1. Réaliser une acquisition foncière

L’installation d’agriculteurs bio, atout encore trop sous-estimé pour le territoire

En moyenne, une surface de terres agricoles équivalant à un département disparaît tous les sept ans, du fait de l’urbanisation et de la pression foncière. Or, les freins à l’installation sont nombreux : difficulté d’accès au foncier, notamment pour les hors cadre familiaux de plus en plus nombreux, critères d’éligibilité aux aides, inscription dans des dynamiques collectives, construction du projet et acquisition de compétences, etc. Dans le même temps, on estime qu’un cédant sur deux serait sans successeur familial, sur des fermes parfois mal adaptées à une reprise en l’état par un jeune agriculteur (surface, montant d’investissement, absence de vente du bâtiment d’habitation, etc.).

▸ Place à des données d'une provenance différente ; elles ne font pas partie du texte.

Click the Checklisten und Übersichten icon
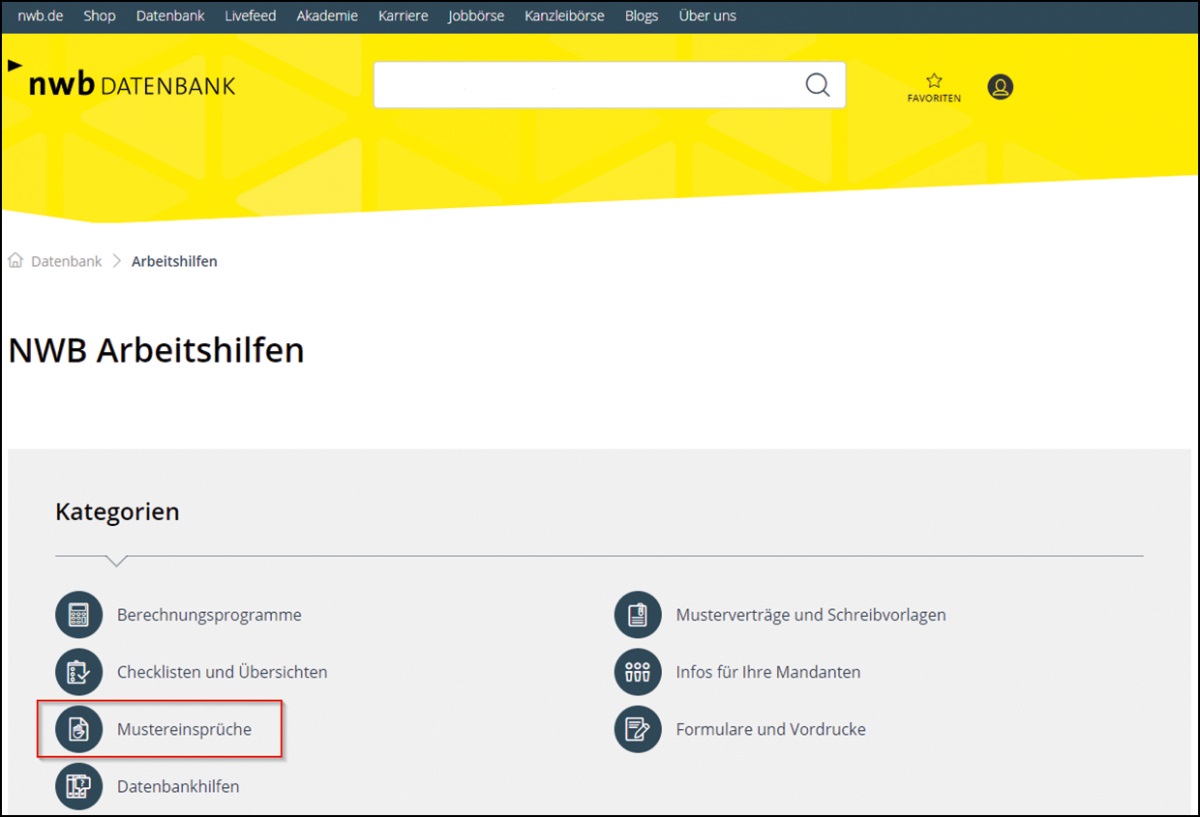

De nombreuses exploitations en vente sont ainsi vouées à l’agrandissement d’exploitations voisines, ou encore à un changement de destination. Les difficultés d’accès au foncier concernent particulièrement les porteurs de projets en agriculture bio (1/3 des installés hors cadre familial sont en AB1). Pourtant, l’installation d’agriculteurs bio comporte des intérêts multiples pour les territoires, au-delà des bénéfices environnementaux : création d’emplois, redynamisation des territoires ruraux, préservation des erres agricoles ou reconstitution des ceintures vertes péri-urbaines, développement et diversification de la production alimentaire locale permettant par exemple d’approvisionner la restauration collective et les circuits de proximité… Les collectivités locales sont de plus en plus nombreuses à intervenir pour faciliter les démarches d’installation, soit en agissant sur le foncier, soit en accompagnant les porteurs de projets à l’installation et les transmissions.